## 原文内容
........

继刘完素之后,中医界又出了几个大家,他们被合称为金元四大家。其中最生猛的就要数中医界的第一猛人——张从正了。张从正,字子和,号戴人,生卒年代略晚于刘完素,生平事迹不详(虽然在《金史》中他和刘完素都有传,但几乎没有生平介绍),从他的著作里只言片语的记述中可以大致勾勒出他的人生轨迹。
张从正是中医世家,家境宽裕,自幼读过许多医书,年轻时服过兵役,到过宋、金的边境,复员后回到家乡行医。他喜爱读书、作诗、旅游,经常外出,夏天还要找地方避暑;嗜酒,经常跑到军营里豪饮,但似乎酒量不佳,经常醉卧他乡,害得找他看病的人要“强呼之”。因为声名远播,被召补为太医,但看不惯太医们的所作所为,不久便辞职回到民间。他与同行的关系恶劣,辞去太医职务的事竟然被诽谤为“医杀二妇,遂辞太医之职而去”。虽然张从正不重名利,但声誉还是要的,在他的著作《儒门事亲》中他为自己平了反、昭了雪。张从正还善于培养人才、使用人才,他经常让家中女童替自己开方子,如果外出,女童还替他接诊,宛如他的弟子。张从正就这样在读书、作诗、游玩、行医、著书、饮酒中度过了一生。

........

## 所给数据
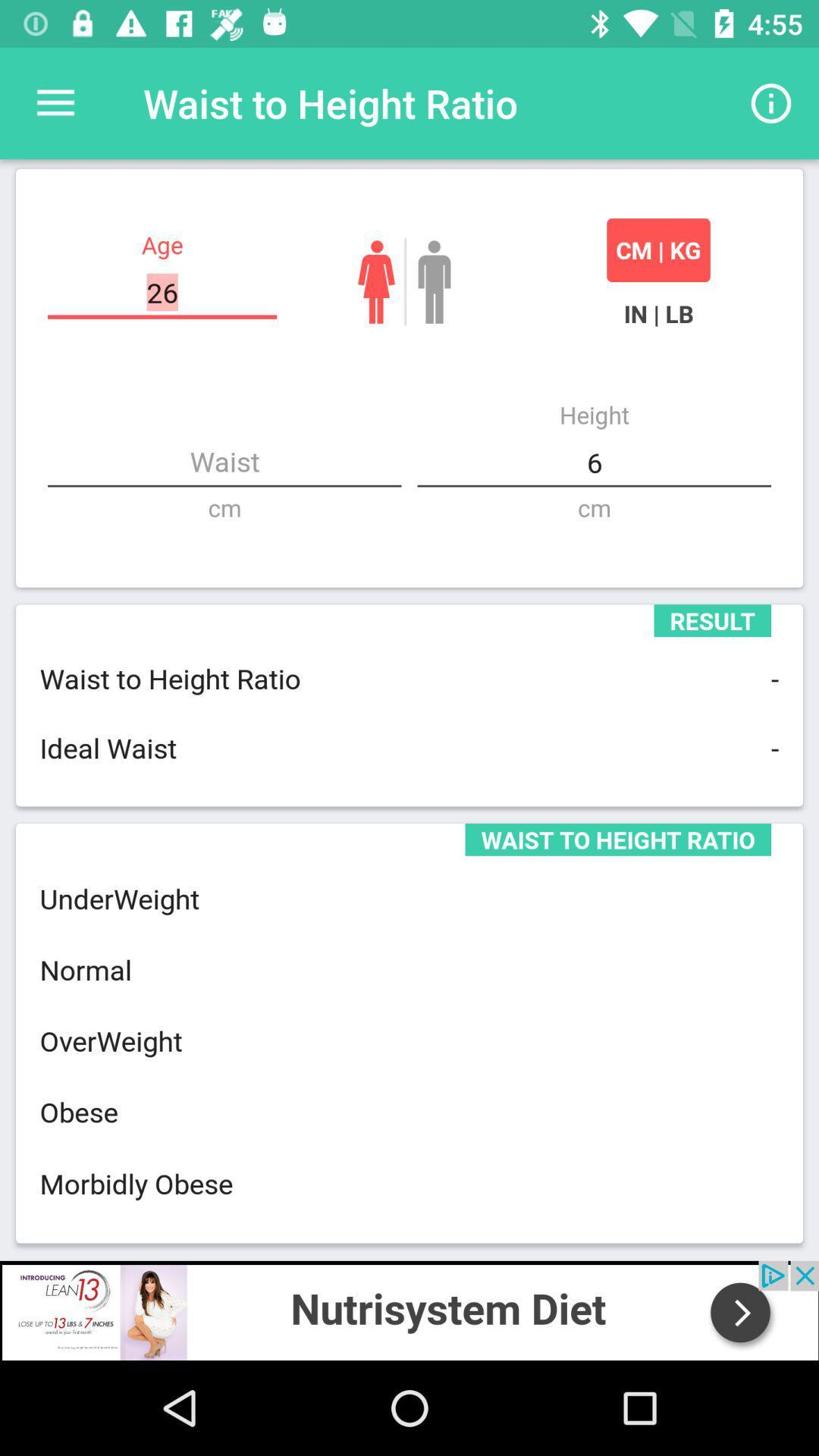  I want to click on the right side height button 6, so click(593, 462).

........

## 要做的事
A) 按照讲张从正生平的这段文字,他在哪部著作里为自己平反昭雪?
B) 从讲张从正生平的这段文字里摘出一段,从“张从正是中医世家,家境宽裕,自幼读过许多”开始,到“医、著书、饮酒中度过了一生。”结束,一字不改地抄下来。

## 参考答案
A) 《儒门事亲》。

B)
张从正是中医世家,家境宽裕,自幼读过许多医书,年轻时服过兵役,到过宋、金的边境,复员后回到家乡行医。他喜爱读书、作诗、旅游,经常外出,夏天还要找地方避暑;嗜酒,经常跑到军营里豪饮,但似乎酒量不佳,经常醉卧他乡,害得找他看病的人要“强呼之”。因为声名远播,被召补为太医,但看不惯太医们的所作所为,不久便辞职回到民间。他与同行的关系恶劣,辞去太医职务的事竟然被诽谤为“医杀二妇,遂辞太医之职而去”。虽然张从正不重名利,但声誉还是要的,在他的著作《儒门事亲》中他为自己平了反、昭了雪。张从正还善于培养人才、使用人才,他经常让家中女童替自己开方子,如果外出,女童还替他接诊,宛如他的弟子。张从正就这样在读书、作诗、游玩、行医、著书、饮酒中度过了一生。